Something else I want to mention about this viewing experience. Something happened in the middle of my third viewing. I was suddenly struck by just how monumental this night was. Sure, it was a series of music performances (occasionally dubbed the "black Woodstock") including B.B. and James Brown leading up to a mega-hyped title bout, but what shook me was something more seismic. Here we have the greatest Blues musician in front of 80,000 people (including the strikingly handsome Ali at his prime whom the camera showcases at least once) playing the Blues...in Africa. It's hard not to recall the horrible truth that B.B.'s ancestors were once unlawfully taken hostage and enslaved not that terribly long ago from this very continent. I posit it's without debate the Blues got it's start on American cotton fields by African slaves. History has since proven so-called "African Americans" went on to create the most popular and most lucrative music forms of modern times from the Blues, Soul to Rock & Roll, Jazz and Hip Hop. It's "black music". It's "African American music". It was the children of slaves that went on to change America and the world. And on this evening we have three black men, "African Americans" (B.B., Ali, Forman), all descendants of African slaves, returning to Africa as kings ("When We Were Kings"). Most remarkable we have the King of the Blues himself playing this creation, the Blues, for free men and women in Africa. In one of the songs, the classic "Why I Sing The Blues", B.B. sings:
"Everybody wanna know why I sing the Blues/I've been around a long time/I've really paid my dues/When I first got the Blues they brought me over on a ship/There were men standing over me and a lot more with a whip".
I paused the DVD in awe for a moment....before reality came crashing down. While B.B. didn't sing those lines with any particular emphasis it's still a powerful moment and a timely one.

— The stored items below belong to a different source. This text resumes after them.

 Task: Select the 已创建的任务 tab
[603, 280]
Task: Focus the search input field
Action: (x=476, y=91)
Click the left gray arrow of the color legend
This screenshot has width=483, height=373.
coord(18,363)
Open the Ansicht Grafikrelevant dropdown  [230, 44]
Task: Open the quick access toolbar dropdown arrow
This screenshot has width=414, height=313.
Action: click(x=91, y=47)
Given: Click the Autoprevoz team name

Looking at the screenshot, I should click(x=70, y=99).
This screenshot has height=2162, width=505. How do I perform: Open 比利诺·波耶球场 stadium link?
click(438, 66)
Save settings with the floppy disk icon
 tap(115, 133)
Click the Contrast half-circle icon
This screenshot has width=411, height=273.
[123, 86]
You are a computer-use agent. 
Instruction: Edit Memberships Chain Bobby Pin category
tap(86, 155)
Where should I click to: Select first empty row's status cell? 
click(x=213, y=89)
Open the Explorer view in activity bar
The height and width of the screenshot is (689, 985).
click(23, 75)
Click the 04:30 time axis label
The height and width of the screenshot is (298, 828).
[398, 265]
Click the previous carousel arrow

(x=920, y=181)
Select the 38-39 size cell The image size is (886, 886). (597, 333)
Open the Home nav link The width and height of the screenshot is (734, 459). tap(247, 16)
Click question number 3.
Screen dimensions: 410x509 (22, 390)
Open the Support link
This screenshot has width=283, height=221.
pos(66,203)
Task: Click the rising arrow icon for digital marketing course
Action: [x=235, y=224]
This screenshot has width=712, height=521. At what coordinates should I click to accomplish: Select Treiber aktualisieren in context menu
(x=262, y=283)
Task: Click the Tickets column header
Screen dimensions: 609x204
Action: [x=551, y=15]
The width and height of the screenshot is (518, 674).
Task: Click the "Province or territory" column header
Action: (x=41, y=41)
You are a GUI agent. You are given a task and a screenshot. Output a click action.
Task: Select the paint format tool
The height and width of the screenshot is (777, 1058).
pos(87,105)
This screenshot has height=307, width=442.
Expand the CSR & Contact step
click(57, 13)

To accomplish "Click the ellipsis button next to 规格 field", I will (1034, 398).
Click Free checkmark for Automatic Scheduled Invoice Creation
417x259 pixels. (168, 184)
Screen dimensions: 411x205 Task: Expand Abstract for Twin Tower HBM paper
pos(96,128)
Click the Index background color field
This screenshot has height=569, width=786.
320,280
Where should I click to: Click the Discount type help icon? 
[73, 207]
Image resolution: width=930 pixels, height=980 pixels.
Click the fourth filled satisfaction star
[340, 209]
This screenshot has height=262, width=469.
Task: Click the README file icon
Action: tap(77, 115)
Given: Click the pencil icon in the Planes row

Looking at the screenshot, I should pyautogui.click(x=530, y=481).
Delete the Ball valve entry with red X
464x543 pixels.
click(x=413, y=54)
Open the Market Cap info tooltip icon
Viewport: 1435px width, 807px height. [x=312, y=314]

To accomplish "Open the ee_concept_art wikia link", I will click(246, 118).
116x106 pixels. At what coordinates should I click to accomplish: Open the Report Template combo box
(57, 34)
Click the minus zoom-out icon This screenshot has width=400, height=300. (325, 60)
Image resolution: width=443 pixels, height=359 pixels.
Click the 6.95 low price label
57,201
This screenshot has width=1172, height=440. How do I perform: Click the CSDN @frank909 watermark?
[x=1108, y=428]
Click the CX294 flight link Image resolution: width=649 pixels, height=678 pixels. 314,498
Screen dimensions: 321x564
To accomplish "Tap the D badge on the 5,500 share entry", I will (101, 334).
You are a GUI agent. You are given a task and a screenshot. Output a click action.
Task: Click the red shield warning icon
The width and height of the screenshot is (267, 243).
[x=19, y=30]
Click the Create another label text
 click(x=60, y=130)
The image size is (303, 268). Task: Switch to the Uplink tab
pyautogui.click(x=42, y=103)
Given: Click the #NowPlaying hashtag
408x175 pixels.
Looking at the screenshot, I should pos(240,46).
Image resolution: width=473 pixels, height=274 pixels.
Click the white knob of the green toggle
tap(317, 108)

Earlier this month it was widely reported a sitting American president allegedly made "racist" remarks that left little doubt we still have so far to go when it comes to race. But I cheered up again when I remembered he'll one day be gone and "African Americans", black persons in general, and their (and now all of our by adoption) culture and their gift, the Blues, will continue on until time indefinite. Mr. Gast please re-title your documentary to "When We Were, Are And Will Continue To Be Kings".